- _TASK TO CARRY OUT_
The copy must run from the line containing "Given: Copy the user ARN with the copy icon" through the final line of the records, both included, exactly as written. It should contain no pictures.

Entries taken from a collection

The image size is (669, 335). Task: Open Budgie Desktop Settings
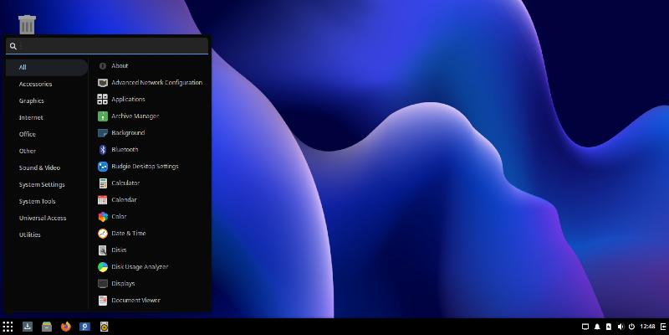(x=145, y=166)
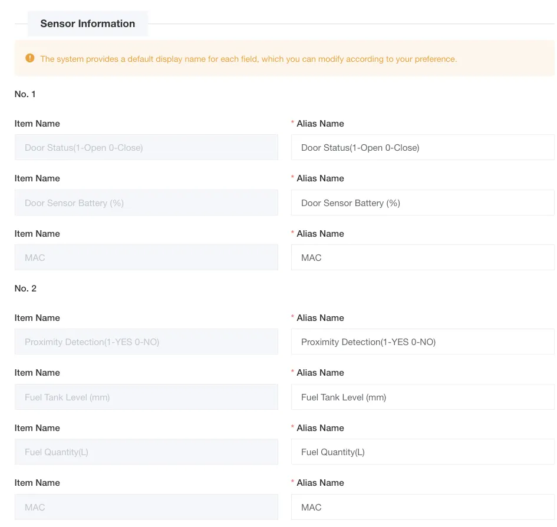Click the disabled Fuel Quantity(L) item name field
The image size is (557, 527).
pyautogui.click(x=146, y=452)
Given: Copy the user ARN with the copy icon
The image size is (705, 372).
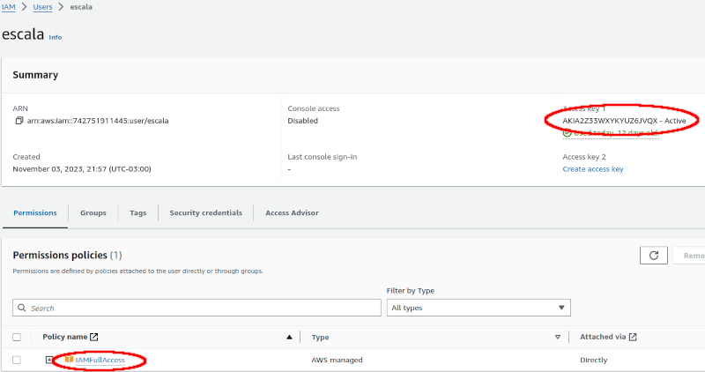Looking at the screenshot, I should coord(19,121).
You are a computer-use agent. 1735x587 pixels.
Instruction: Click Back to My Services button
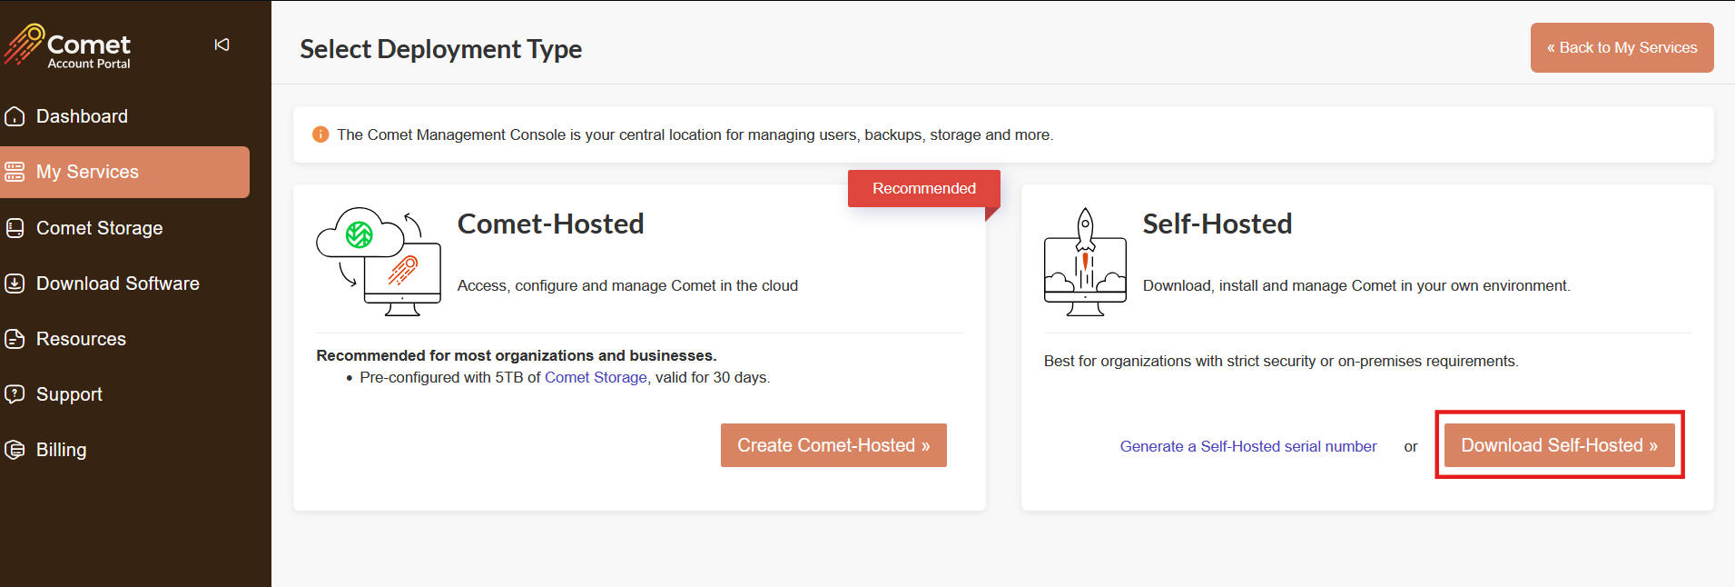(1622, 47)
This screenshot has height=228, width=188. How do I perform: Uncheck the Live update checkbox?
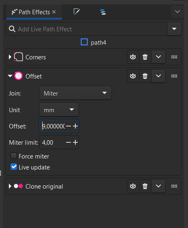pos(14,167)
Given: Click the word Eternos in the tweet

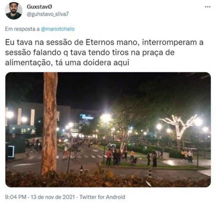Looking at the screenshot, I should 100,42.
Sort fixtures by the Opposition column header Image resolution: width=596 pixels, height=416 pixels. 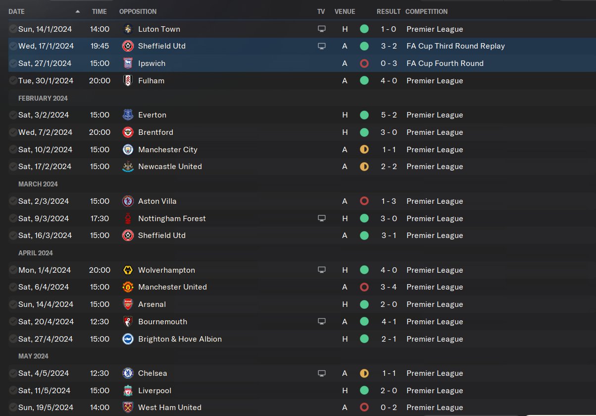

- _EXERCISE RESPONSE_
Given: Copy the user ARN with the copy icon
The image size is (705, 372).
Looking at the screenshot, I should coord(19,121).
You are a computer-use agent. 1735x587 pixels.
Instruction: Click Back to My Services button
(1622, 47)
This screenshot has height=228, width=188. How do I perform: Uncheck the Live update checkbox?
pos(14,167)
Given: Click the word Eternos in the tweet

Looking at the screenshot, I should 100,42.
Sort fixtures by the Opposition column header Image resolution: width=596 pixels, height=416 pixels. 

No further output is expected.